6. woc tuberculosis paru
7. Klasifikasi

Pada tahun 1974 American thoracic society memberikan klasifikasi baru yang diambil berdasarkan aspek
kesehatan masyarakat.
a) Kategori 0 : tidak pernah terpajan, dan tidak terinfeksi, riwayat kontak negatif, tes tuberkulin negatif. 13
b) Kategori I : terpajan tuberkulosis, tapi tidak terbukti ada infeksi. Di sini riwayat kontak positif, tes
tuberkulin negatif.
c) Kategori II : terinfeksi tuberkulosis, tetapi tidak sakit.
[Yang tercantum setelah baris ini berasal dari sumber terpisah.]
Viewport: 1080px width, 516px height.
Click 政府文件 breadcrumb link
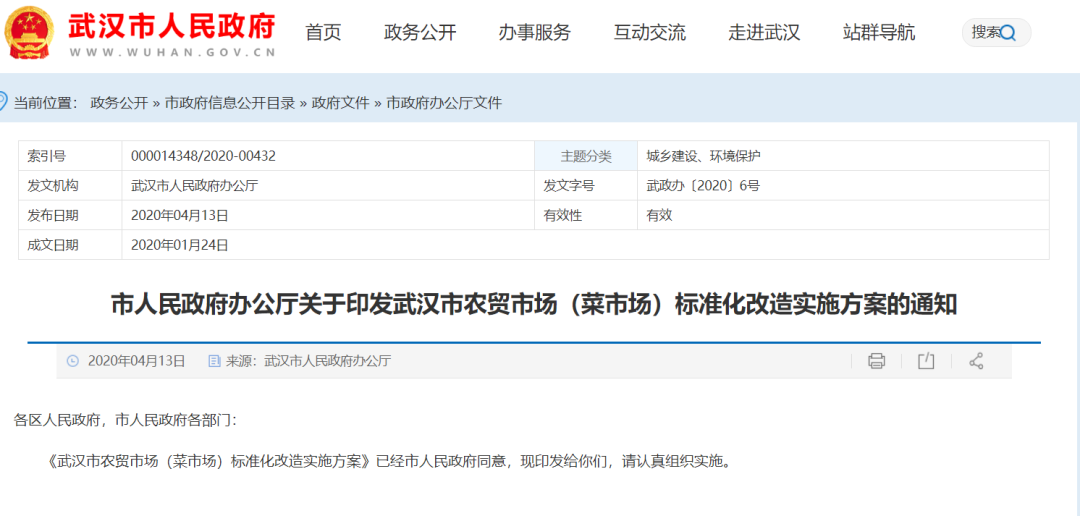pos(340,102)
Tes tuberkulin positif, radiologis dan sputum
negatif.
d) Kategori III : terinfeksi tuberkulosis dan sakit (Setiati, 2014).
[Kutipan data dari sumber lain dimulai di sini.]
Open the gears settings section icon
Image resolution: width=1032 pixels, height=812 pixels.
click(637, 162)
Menurut WHO (Muttaqin,2008), Kategori didasarkan pada urutan kebutuhan pengobatan dalam
program sehingga di bagi menjadi 4 kategori :
a) Kategori I : sputum positif dan penderita dalam keaadaan berat seperti meningitis, TB miller,
perikarditis, peritonitis, pleuritis masif atau bilateral, spondiolitis dengan gangguan neurologis; dan
penderita dengan sputum negatif tetapi kelainan parunya luas, TB usus, TB saluran perkemihan dan
sebagainya.
b) Kategori II : kasus kambuh atau gagal dengan sputum tetap positif
c) Kategori III : sputum negatif tapi kelainan paru tidak luas dan kasus TB di luar paru selain yang dissebut
dalam kategori I.
d) Kategori IV : tuberkulosis kronis
Menurut Nilas Warlem & Irvan Medison (2014), mengklasifikasikan TB menjadi :
a. Tuberkulosis paru, merupakan Tuberkulosis yang menyerang jaringan di paru – paru dan tidak
termasuk pleura.
b. Berdasarakan type klien, ditentukan berdasarkan riwayat pengobatan sebelumnya.
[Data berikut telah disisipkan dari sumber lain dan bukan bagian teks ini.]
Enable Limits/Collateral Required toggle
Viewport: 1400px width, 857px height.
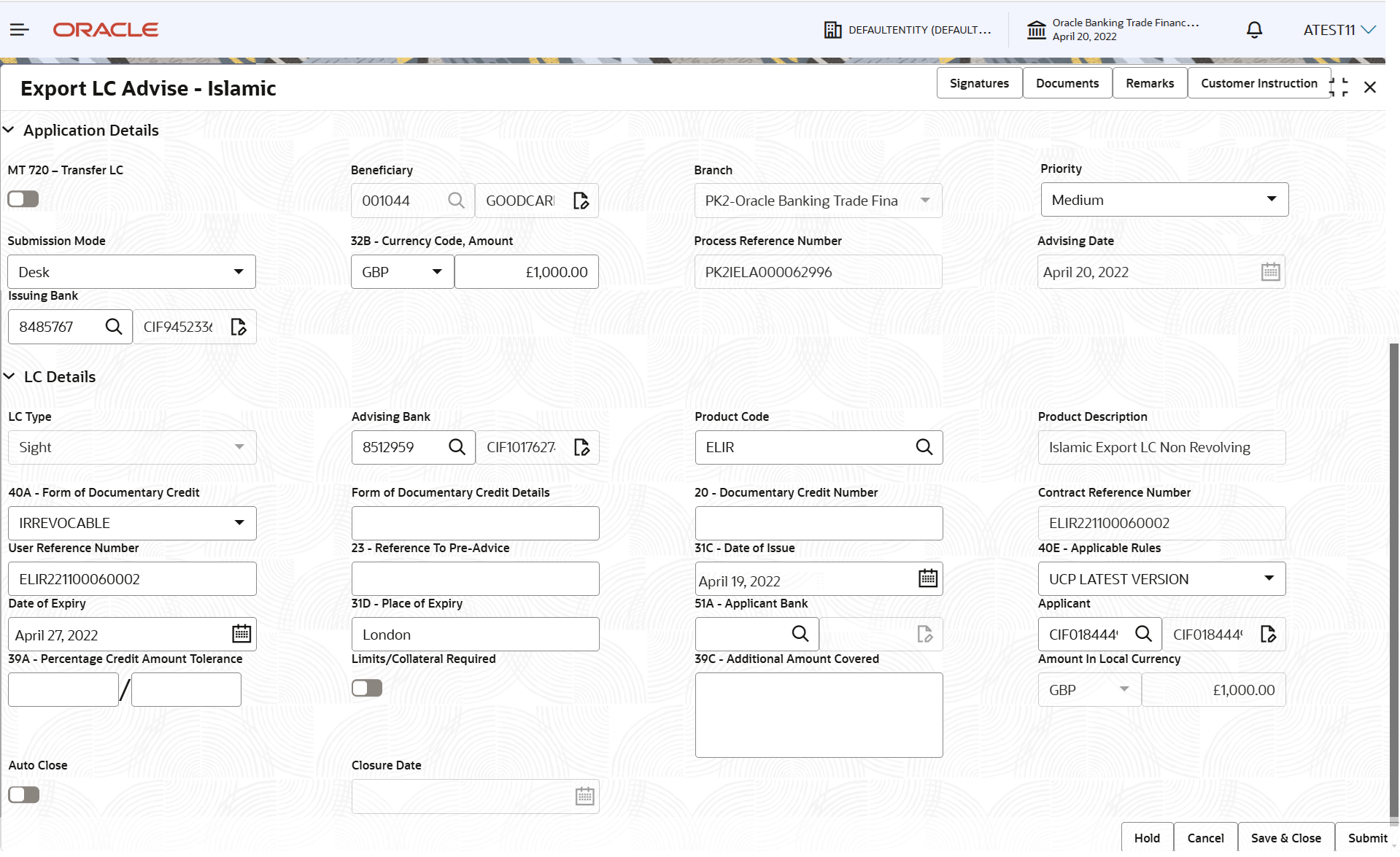[x=367, y=688]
1) Kasus baru : klien yang belum pernah mendapatkan OAT (obat anti tuberkulosis) atau klien
yang pernah mendapatkan OAT (obat anti tuberkulosis) namun tidak lebih dari satu bulan.
2) Kasus kambuh : klien yang sebelumnya sudah mendapatkan pengobatan OAT dan
dinyatakan sudah sembuh atau pengobatannya sudah lengkap, kemudian kembali berobat
karena hasil pemeriksaan menunjukan BTA positif dan biakan positif.
3) Kasus defaulted atau drop out Klien yang telah berobat selama satu bulan namun tidak
mengambil pengobatan yang ke 2, sebelum masa pengobatannya selesai.
4) Kasus gagal : klien dengan BTA positif yang masih tetap positif atau kembali positif pada
bulan ke lima pengobatan.
5) Kasus kronis : klien dengan hasil pemeriksaan BTA masih positif setelah pengobatan ulang
dwngan kategori pengobatan kategori dua dengan pengawasan yang baik.
6) Kasus bekas TB : ada gejala sisa akibat kelainan paru dengan pemeriksaan BTA negatif,
sudah tidak ada lesi pada pemeriksaan radiologik dan adanya riwayat pengobatan OAT yang
baik.
c. Tuberkulosis ekstraparu : merupakan Tuberkulosis yang menyerang selain paru, seperti pleura
kelenjar getah bening, selaput otak, tulang, ginjal dan lain sebagainya.
8. Gejala – gejala Klinik

Keluhan yang timbul pada penderita TB Paru bermacam-macam pada setiap orang. Namun menurut
Setiati (2014) yang sering timbul adalah gejala sebagai berikut :

a. Demam : biasanya subfebril menyerupai demam influenza. Tetapi kadang-kadang panas


badan dapat mencapai 40 - 410C. Serangan demam pertama dapat sembuh sebentar,
tetapi kemudian dapat timbul kembali. Begitulah seterusnya hilang timbulnya demam
influenza ini, sehingga klien merasa tidak pernah terbebas dari serangan demam
influenza. Keadaan ini sangat dipengaruhi oleh daya tahan tubuh klien dan berat
ringannya infeksi kuman tuberkulosis yang masuk.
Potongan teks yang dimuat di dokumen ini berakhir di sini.